If you spend a lot of time in airports or open-plan offices, you may be in need of a great pair of noise-canceling headphones to cut out all the background noise in your life. Deciding which to buy can be hard, which is why we’ve assembled this comparison of three of our current favorites — the Sony WH-1000xM3, the Bose QC35 II, and the Jabra Elite 85H.
Which are the perfect headphones for you? Read on to find out. Also, be sure to stay tuned for our full review of the brand new Bose 700, the company’s latest noise-canceling model.
This is one category without a clear winner. All three of these noise-canceling headphones are simple and understated, aimed squarely at those who want to enjoy their tunes without drawing too much attention. Each pair of headphones features a single-color aesthetic, with the Sony and Jabra models offering leather and fabric coverings on the earcups, respectively, and the Bose going for a more reflective hard plastic.
Regardless of which pair you choose, we can virtually guarantee looks won’t be the deciding factor — there’s not a lot to dislike about any of these three pairs. For that reason, we’re going to call this one a toss-up.
Speaking of looks, all three headphones have plush leather earpads and headbands to make sure they are incredibly comfortable during longer listening sessions. While you may have a personal preference, this is another part of the design where we can’t say one particular model is best, because they are all quite comfy.
Where Bose and Jabra rely on physical buttons to play and pause music, call up voice assistants, and adjust volume, Sony goes the extra mile with touch controls on the outside of its earcups. The Sony 1000XM3 even have sensors that allow them to equalize pressure when you’re in the air, which is a pretty cool feature.
As far as app-based integrations, both Sony and Jabra do a great job, allowing you to adjust equalization and noise-canceling, as well as pipe in a bit of the outside world whenever you wish. In fact, Sony offers a neat little trick to do just this: Cup your hand over the outside of the earcup, and the headphones will pause your music and allow the sound of the outside in, making it possible to speak to co-workers or flight attendants without actually removing the headphones from your head.

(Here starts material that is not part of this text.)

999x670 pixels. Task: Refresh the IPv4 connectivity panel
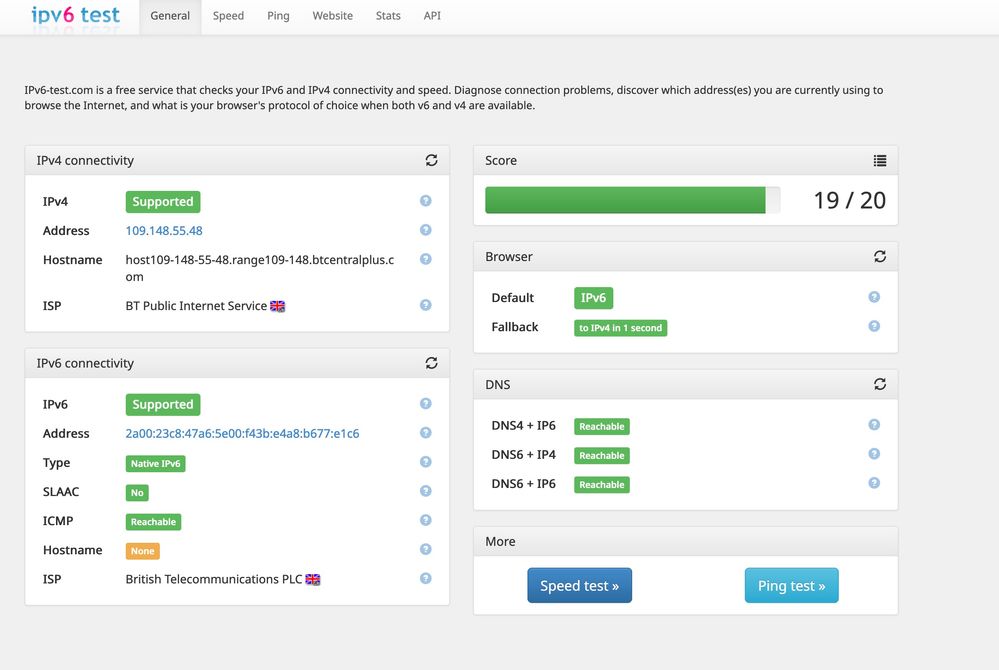click(431, 160)
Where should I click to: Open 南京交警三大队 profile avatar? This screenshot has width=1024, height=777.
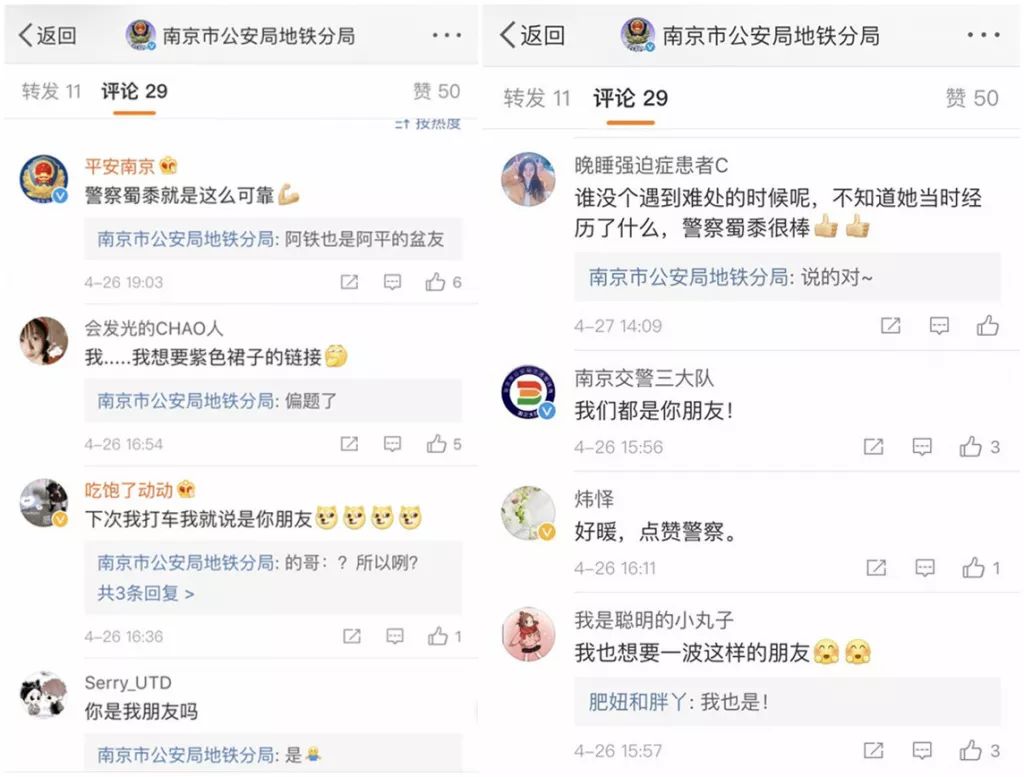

While all three headphones are extremely usable in everyday situations, the added bells and whistles of the Sony 1000XM3 give them a clear upper hand here.
Winner: Sony WH-1000XM3
Here is one place where Jabra headphones truly shine. The Elite 85H offer a whopping 36 hours of playback per charge, compared to 30 hours from Sony and just 20 hours from Bose.
Winner: Jabra Elite Active 85H
While the noise-canceling technology from Sony and Jabra is excellent, it’s no surprise that in terms of outright sound reduction across all testing environments, the oldest noise-canceling manufacturer of the bunch reigns (ever so slightly) supreme. While the Sony headphones come very close to beating Bose in many environments, Bose does the best job at eliminating white noise coming from HVAC systems and airplane engines, where Sony was best at voices and keyboard clicks. The 85H performed admirably, but they were considerably worse at canceling out sound overall than either model.
Winner: Bose QC35 II
The Sony 1000XM3 feature support for both aptX and LDAC audio codecs, which means you’ll get the absolute finest in wireless sound. Further, the sound signature is flat and crisp, bringing tons of detail to your favorite tunes. Overall, the Sony model has some of the best wireless sound we’ve heard.
The Jabra and Bose models tend toward the low end, with warm and punchy bass response, a slightly scooped midrange, and clean treble. They both offer solid sound performance, but they just don’t quite achieve the clarity and musical honesty of the Sony 1000XM3.
Winner: Sony WH1000x M3
With 30 hours of listening time, fantastic wireless sound, and some of the most advanced features we’ve ever seen in a pair of headphones, the Sony WH-1000XM3 remain our favorite pair of headphones. Still, the Jabra and Bose models are each excellent in their own right, and if you are on the fence about which headphones to buy, we always recommend checking them out in person.